Rows of pointing data
- - - - -
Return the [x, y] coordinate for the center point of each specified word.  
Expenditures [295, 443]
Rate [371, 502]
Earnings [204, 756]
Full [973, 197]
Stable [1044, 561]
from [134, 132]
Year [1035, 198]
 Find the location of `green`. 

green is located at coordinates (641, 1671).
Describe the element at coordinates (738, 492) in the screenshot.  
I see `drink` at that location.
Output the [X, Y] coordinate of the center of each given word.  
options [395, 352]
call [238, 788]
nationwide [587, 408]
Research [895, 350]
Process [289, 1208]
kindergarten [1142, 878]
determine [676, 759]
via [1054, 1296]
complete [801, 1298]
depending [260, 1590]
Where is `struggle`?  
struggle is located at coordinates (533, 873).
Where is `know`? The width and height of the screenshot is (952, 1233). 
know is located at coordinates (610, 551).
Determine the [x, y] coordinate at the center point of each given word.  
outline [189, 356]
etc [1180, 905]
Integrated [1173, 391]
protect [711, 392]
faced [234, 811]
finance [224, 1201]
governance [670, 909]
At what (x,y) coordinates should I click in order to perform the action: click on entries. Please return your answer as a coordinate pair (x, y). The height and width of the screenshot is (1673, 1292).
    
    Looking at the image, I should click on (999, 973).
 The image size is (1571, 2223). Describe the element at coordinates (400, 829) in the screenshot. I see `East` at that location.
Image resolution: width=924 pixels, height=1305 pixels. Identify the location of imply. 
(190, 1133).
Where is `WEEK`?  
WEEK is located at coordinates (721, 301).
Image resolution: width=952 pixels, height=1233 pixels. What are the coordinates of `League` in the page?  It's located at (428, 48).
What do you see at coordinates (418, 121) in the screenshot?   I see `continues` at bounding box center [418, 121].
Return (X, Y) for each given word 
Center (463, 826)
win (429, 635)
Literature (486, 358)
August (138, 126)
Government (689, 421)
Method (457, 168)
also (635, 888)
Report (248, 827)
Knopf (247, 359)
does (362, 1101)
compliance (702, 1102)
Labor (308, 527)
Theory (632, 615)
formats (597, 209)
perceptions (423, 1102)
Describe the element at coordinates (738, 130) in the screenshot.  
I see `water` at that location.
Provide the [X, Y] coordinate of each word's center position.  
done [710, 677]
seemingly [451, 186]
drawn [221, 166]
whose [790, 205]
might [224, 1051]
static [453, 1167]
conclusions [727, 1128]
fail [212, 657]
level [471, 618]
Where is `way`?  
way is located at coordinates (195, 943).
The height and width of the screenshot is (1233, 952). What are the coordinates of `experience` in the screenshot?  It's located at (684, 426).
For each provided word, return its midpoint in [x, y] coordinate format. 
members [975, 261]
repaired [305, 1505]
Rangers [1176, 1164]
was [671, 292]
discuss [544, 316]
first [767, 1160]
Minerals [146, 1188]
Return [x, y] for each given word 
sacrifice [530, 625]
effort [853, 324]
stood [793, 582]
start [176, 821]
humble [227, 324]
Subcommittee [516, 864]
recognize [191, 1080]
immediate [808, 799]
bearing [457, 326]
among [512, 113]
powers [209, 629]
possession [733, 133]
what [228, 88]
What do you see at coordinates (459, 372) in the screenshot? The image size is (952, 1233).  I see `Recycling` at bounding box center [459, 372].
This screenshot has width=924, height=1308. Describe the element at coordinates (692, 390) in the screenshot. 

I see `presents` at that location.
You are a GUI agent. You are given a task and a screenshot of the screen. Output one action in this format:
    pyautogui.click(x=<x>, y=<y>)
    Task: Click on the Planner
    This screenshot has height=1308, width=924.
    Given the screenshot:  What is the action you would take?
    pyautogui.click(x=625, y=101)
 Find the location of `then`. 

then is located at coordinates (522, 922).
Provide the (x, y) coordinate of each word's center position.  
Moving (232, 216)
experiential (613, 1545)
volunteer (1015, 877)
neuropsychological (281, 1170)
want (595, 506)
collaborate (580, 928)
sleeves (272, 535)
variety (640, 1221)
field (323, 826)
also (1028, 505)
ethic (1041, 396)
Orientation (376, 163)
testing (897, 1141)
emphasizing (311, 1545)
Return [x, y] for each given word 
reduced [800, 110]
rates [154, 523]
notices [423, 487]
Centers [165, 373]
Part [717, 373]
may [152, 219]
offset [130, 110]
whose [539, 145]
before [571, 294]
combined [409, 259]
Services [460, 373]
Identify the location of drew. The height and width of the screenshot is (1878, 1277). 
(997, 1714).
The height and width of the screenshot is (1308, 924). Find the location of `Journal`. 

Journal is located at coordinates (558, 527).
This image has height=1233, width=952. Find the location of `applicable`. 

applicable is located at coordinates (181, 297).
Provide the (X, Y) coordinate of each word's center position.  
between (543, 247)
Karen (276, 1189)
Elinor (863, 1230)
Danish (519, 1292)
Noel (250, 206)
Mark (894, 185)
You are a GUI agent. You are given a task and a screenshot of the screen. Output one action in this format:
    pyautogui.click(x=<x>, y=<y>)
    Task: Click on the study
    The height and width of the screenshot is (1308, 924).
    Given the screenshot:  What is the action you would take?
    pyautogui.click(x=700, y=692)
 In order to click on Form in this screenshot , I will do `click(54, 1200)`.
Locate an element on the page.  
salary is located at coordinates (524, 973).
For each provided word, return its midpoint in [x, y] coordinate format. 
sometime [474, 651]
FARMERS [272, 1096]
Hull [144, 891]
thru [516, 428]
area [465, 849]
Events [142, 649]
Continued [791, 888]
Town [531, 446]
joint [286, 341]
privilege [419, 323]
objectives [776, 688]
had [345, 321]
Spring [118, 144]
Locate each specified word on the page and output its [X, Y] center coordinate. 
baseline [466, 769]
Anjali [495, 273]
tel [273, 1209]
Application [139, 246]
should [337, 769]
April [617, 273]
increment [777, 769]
- - - - -
- **WHAT TO WORK ON**: Copy all of the rows above word for word, keeping every line as it appears.

- **RESPONSE**:
Return the [x, y] coordinate for the center point of each specified word.  
Expenditures [295, 443]
Rate [371, 502]
Earnings [204, 756]
Full [973, 197]
Stable [1044, 561]
from [134, 132]
Year [1035, 198]
 Find the location of `green`. 

green is located at coordinates (641, 1671).
Describe the element at coordinates (738, 492) in the screenshot.  
I see `drink` at that location.
Output the [X, Y] coordinate of the center of each given word.  
options [395, 352]
call [238, 788]
nationwide [587, 408]
Research [895, 350]
Process [289, 1208]
kindergarten [1142, 878]
determine [676, 759]
via [1054, 1296]
complete [801, 1298]
depending [260, 1590]
Where is `struggle`?  
struggle is located at coordinates (533, 873).
Where is `know`? The width and height of the screenshot is (952, 1233). 
know is located at coordinates (610, 551).
Determine the [x, y] coordinate at the center point of each given word.  
outline [189, 356]
etc [1180, 905]
Integrated [1173, 391]
protect [711, 392]
faced [234, 811]
finance [224, 1201]
governance [670, 909]
At what (x,y) coordinates should I click in order to perform the action: click on entries. Please return your answer as a coordinate pair (x, y). The height and width of the screenshot is (1673, 1292).
    
    Looking at the image, I should click on (999, 973).
 The image size is (1571, 2223). Describe the element at coordinates (400, 829) in the screenshot. I see `East` at that location.
Image resolution: width=924 pixels, height=1305 pixels. Identify the location of imply. 
(190, 1133).
Where is `WEEK`?  
WEEK is located at coordinates (721, 301).
Image resolution: width=952 pixels, height=1233 pixels. What are the coordinates of `League` in the page?  It's located at (428, 48).
What do you see at coordinates (418, 121) in the screenshot?   I see `continues` at bounding box center [418, 121].
Return (X, Y) for each given word 
Center (463, 826)
win (429, 635)
Literature (486, 358)
August (138, 126)
Government (689, 421)
Method (457, 168)
also (635, 888)
Report (248, 827)
Knopf (247, 359)
does (362, 1101)
compliance (702, 1102)
Labor (308, 527)
Theory (632, 615)
formats (597, 209)
perceptions (423, 1102)
Describe the element at coordinates (738, 130) in the screenshot.  
I see `water` at that location.
Provide the [X, Y] coordinate of each word's center position.  
done [710, 677]
seemingly [451, 186]
drawn [221, 166]
whose [790, 205]
might [224, 1051]
static [453, 1167]
conclusions [727, 1128]
fail [212, 657]
level [471, 618]
Where is `way`?  
way is located at coordinates (195, 943).
The height and width of the screenshot is (1233, 952). What are the coordinates of `experience` in the screenshot?  It's located at (684, 426).
For each provided word, return its midpoint in [x, y] coordinate format. 
members [975, 261]
repaired [305, 1505]
Rangers [1176, 1164]
was [671, 292]
discuss [544, 316]
first [767, 1160]
Minerals [146, 1188]
Return [x, y] for each given word 
sacrifice [530, 625]
effort [853, 324]
stood [793, 582]
start [176, 821]
humble [227, 324]
Subcommittee [516, 864]
recognize [191, 1080]
immediate [808, 799]
bearing [457, 326]
among [512, 113]
powers [209, 629]
possession [733, 133]
what [228, 88]
What do you see at coordinates (459, 372) in the screenshot? The image size is (952, 1233).  I see `Recycling` at bounding box center [459, 372].
This screenshot has width=924, height=1308. Describe the element at coordinates (692, 390) in the screenshot. 

I see `presents` at that location.
You are a GUI agent. You are given a task and a screenshot of the screen. Output one action in this format:
    pyautogui.click(x=<x>, y=<y>)
    Task: Click on the Planner
    This screenshot has height=1308, width=924.
    Given the screenshot:  What is the action you would take?
    pyautogui.click(x=625, y=101)
 Find the location of `then`. 

then is located at coordinates (522, 922).
Provide the (x, y) coordinate of each word's center position.  
Moving (232, 216)
experiential (613, 1545)
volunteer (1015, 877)
neuropsychological (281, 1170)
want (595, 506)
collaborate (580, 928)
sleeves (272, 535)
variety (640, 1221)
field (323, 826)
also (1028, 505)
ethic (1041, 396)
Orientation (376, 163)
testing (897, 1141)
emphasizing (311, 1545)
Return [x, y] for each given word 
reduced [800, 110]
rates [154, 523]
notices [423, 487]
Centers [165, 373]
Part [717, 373]
may [152, 219]
offset [130, 110]
whose [539, 145]
before [571, 294]
combined [409, 259]
Services [460, 373]
Identify the location of drew. The height and width of the screenshot is (1878, 1277). 
(997, 1714).
The height and width of the screenshot is (1308, 924). Find the location of `Journal`. 

Journal is located at coordinates (558, 527).
This image has height=1233, width=952. Find the location of `applicable`. 

applicable is located at coordinates (181, 297).
Provide the (X, Y) coordinate of each word's center position.  
between (543, 247)
Karen (276, 1189)
Elinor (863, 1230)
Danish (519, 1292)
Noel (250, 206)
Mark (894, 185)
You are a GUI agent. You are given a task and a screenshot of the screen. Output one action in this format:
    pyautogui.click(x=<x>, y=<y>)
    Task: Click on the study
    The height and width of the screenshot is (1308, 924).
    Given the screenshot:  What is the action you would take?
    pyautogui.click(x=700, y=692)
 In order to click on Form in this screenshot , I will do `click(54, 1200)`.
Locate an element on the page.  
salary is located at coordinates (524, 973).
For each provided word, return its midpoint in [x, y] coordinate format. 
sometime [474, 651]
FARMERS [272, 1096]
Hull [144, 891]
thru [516, 428]
area [465, 849]
Events [142, 649]
Continued [791, 888]
Town [531, 446]
joint [286, 341]
privilege [419, 323]
objectives [776, 688]
had [345, 321]
Spring [118, 144]
Locate each specified word on the page and output its [X, Y] center coordinate. 
baseline [466, 769]
Anjali [495, 273]
tel [273, 1209]
Application [139, 246]
should [337, 769]
April [617, 273]
increment [777, 769]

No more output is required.